Sony Group a relevé de 8 % sa prévision de bénéfice pour l’exercice qui se clôt en mars 2026. Le conglomérat japonais de technologie et de divertissement vise désormais un résultat opérationnel de ¥1 430 milliards. Cette révision s’explique par un climat économique plus favorable, les solides performances des divisions divertissement et semi‑conducteurs, ainsi que de bons résultats trimestriels. Le succès mondial du film d’animation Demon Slayer: Kimetsu no Yaiba – Infinity Castle a particulièrement contribué à cette dynamique.
Entre juillet et septembre, le bénéfice opérationnel de Sony a progressé de 10 % pour atteindre ¥429 milliards. De quoi conforter la position du groupe comme leader mondial de l’entertainment et de la technologie. Selon Sony, cette amélioration découle de la baisse des coûts, d’un environnement fiscal plus clément et d’une demande croissante pour les capteurs d’image et les contenus numériques.
L’anime propulse la croissance mondiale
Le segment divertissement de Sony demeure un moteur clé de la croissance des profits. Les pôles musique et anime se distinguent particulièrement. La division Visual Media & Platform, pilotée par Aniplex, a vu son chiffre d’affaires bondir de 70 % au deuxième trimestre, à ¥105,9 milliards. Cette dynamique tient largement au succès mondial de Demon Slayer: Kimetsu no Yaiba – Infinity Castle, qui a engrangé 312 millions de dollars au box‑office. Le film a en outre établi un record, signant le meilleur week‑end d’ouverture de l’histoire pour un film d’animation japonaise.
Tony Vinciquerra, CEO de Sony Pictures Entertainment, a souligné l’ampleur de cette tendance : « La renaissance des contenus d’anime transforme notre portefeuille et génère des rendements sans précédent. » Près de 30 % des bénéfices de Sony Music proviennent désormais de cette division. De quoi confirmer que le divertissement, et l’anime en particulier, est devenu un pilier de croissance à l’échelle mondiale.
Sony déplace son focus de l’électronique vers le contenu
Longtemps synonyme de téléviseurs, d’appareils photo et de la légendaire Walkman, Sony concentre désormais ses efforts sur la création d’histoires via le cinéma, la musique, le jeu vidéo et les plateformes de streaming.
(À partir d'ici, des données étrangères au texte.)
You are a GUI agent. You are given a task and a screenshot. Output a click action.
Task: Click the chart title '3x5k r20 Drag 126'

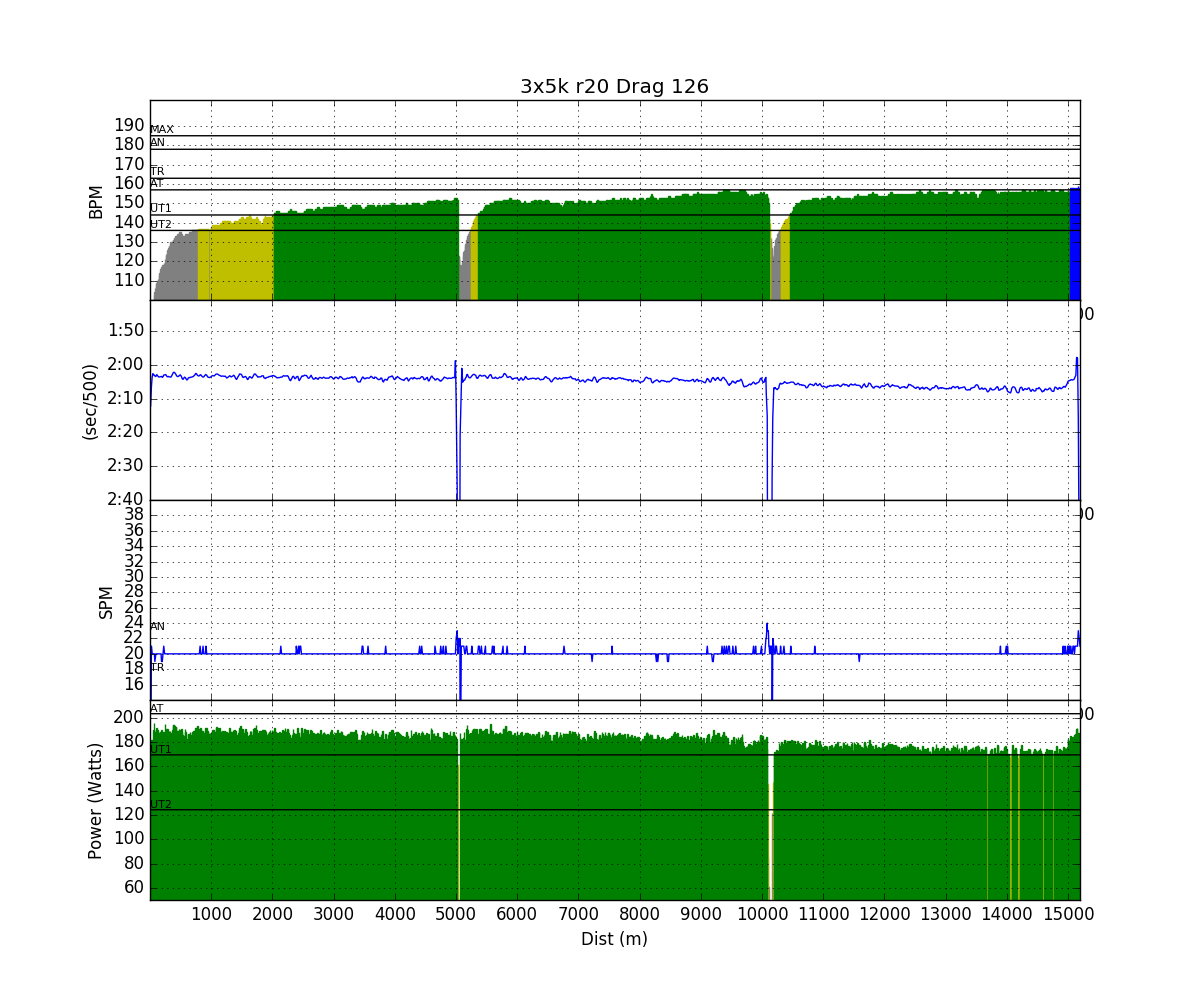click(x=614, y=87)
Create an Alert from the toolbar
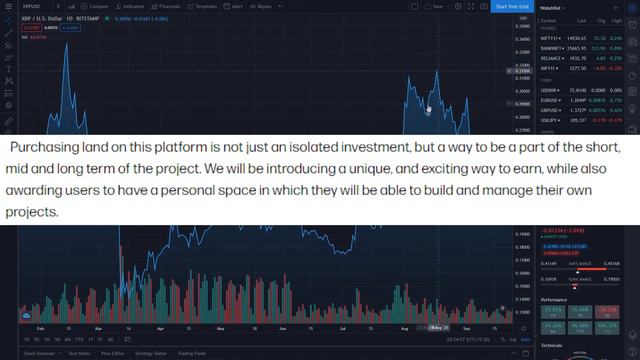 coord(233,7)
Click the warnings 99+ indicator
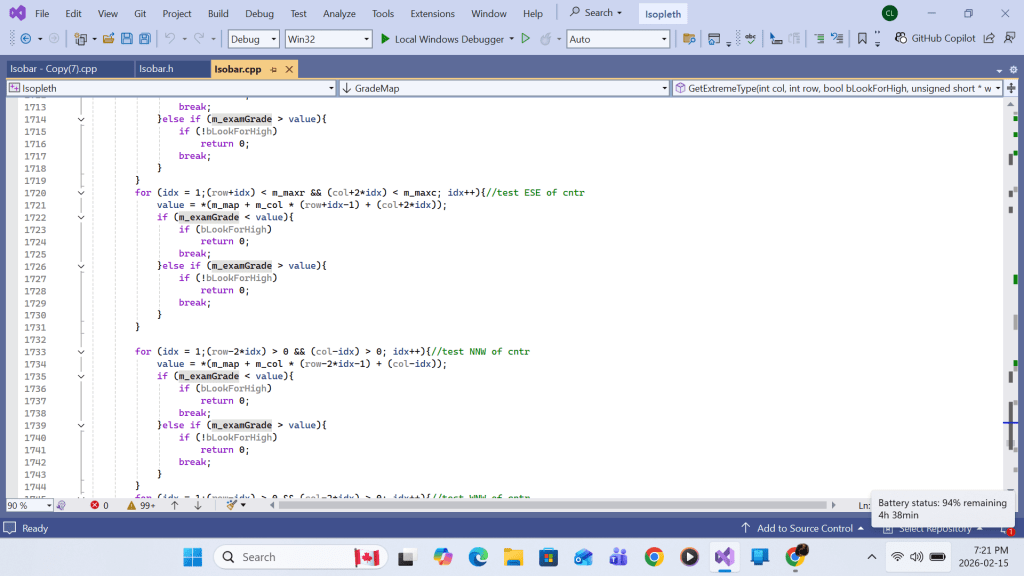The height and width of the screenshot is (576, 1024). click(141, 505)
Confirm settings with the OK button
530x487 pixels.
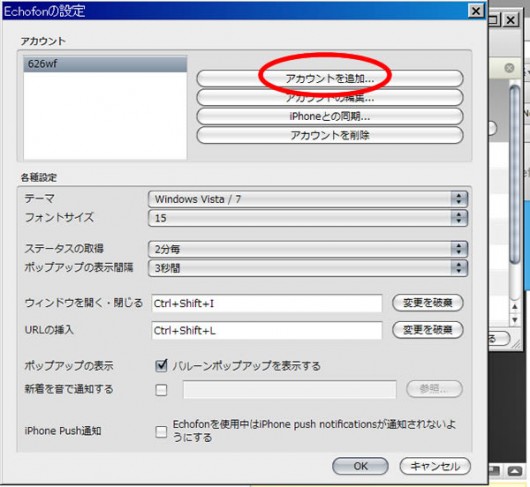[x=360, y=466]
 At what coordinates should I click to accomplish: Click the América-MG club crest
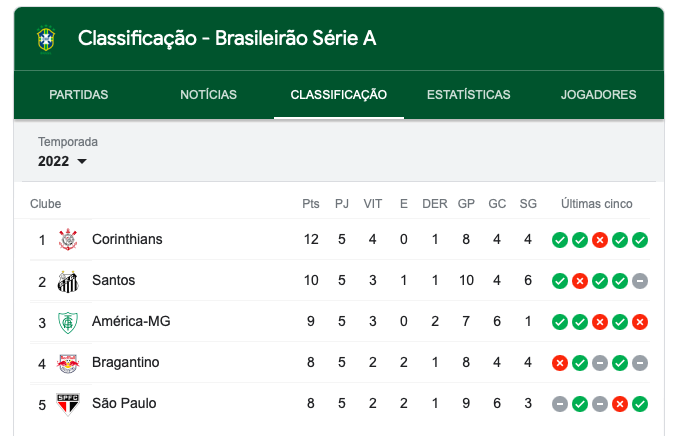tap(68, 322)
En capitalisant intelligemment sur l’essor du streaming et des fanbases internationales, Sony s’est mué d’un fabricant d’électronique en un acteur de premier plan du divertissement.
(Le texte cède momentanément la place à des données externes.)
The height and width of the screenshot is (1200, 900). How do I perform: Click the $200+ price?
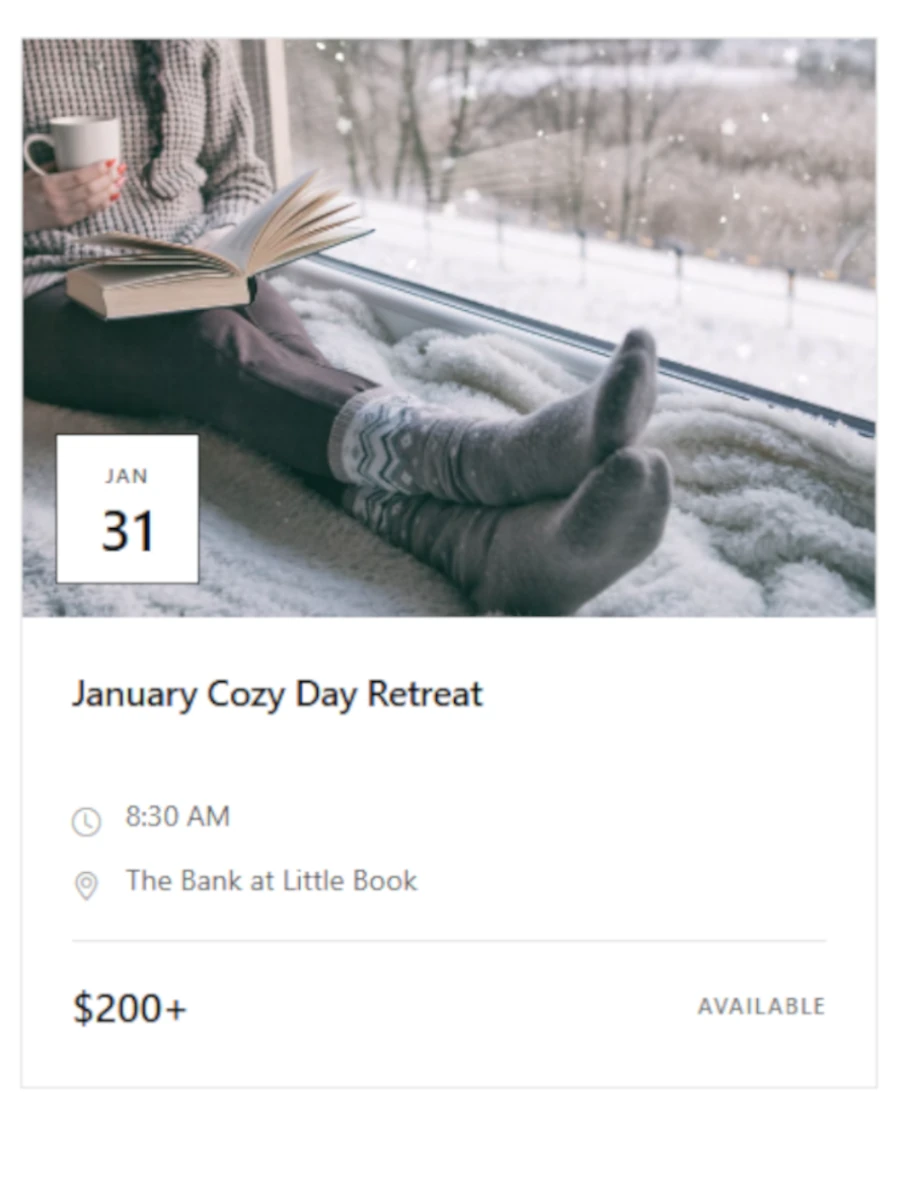(129, 1008)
Selon les analystes de Bloomberg, l’immense catalogue de films, de musique et de jeux de Sony représentera d’ici 2030 une part plus importante du marché mondial des médias, estimé à 500 milliards de dollars. Ce repositionnement assure non seulement des revenus plus stables, mais favorise aussi les synergies entre métiers, comme des films adaptés en jeux ou de la musique intégrée à des séries populaires.
Solides performances dans les semi‑conducteurs et le divertissement
La prévision de bénéfice relevée à ¥1 430 milliards ne s’explique pas seulement par l’activité divertissement. Sony profite aussi de coûts plus bas et des bonnes performances de sa division semi‑conducteurs. La demande croissante de capteurs d’image pour smartphones a particulièrement soutenu les résultats.
Si la division jeux vidéo a connu quelques vents contraires, ceux‑ci ont été largement compensés par la forte croissance des autres secteurs. Sony montre ainsi sa résilience et sa capacité à rester performant, y compris dans un marché en rapide mutation.
Demon Slayer confirme la force de la stratégie de contenus de Sony
Le long‑métrage d’animation Demon Slayer: Kimetsu no Yaiba – Infinity Castle s’est révélé non seulement un carton au box‑office, mais aussi un atout stratégique. Avec 312 millions de dollars de recettes dans le monde et une hausse de 70 % du chiffre d’affaires de la division Visual Media & Platform, Sony a une nouvelle fois démontré la pertinence de ses investissements dans l’animation japonaise.
Le succès de Demon Slayer illustre l’efficacité du trio technologie, créativité et distribution mondiale de Sony. L’entreprise montre que son avenir ne repose plus seulement sur les appareils, mais d’abord sur l’expérience, les histoires et la puissance du divertissement.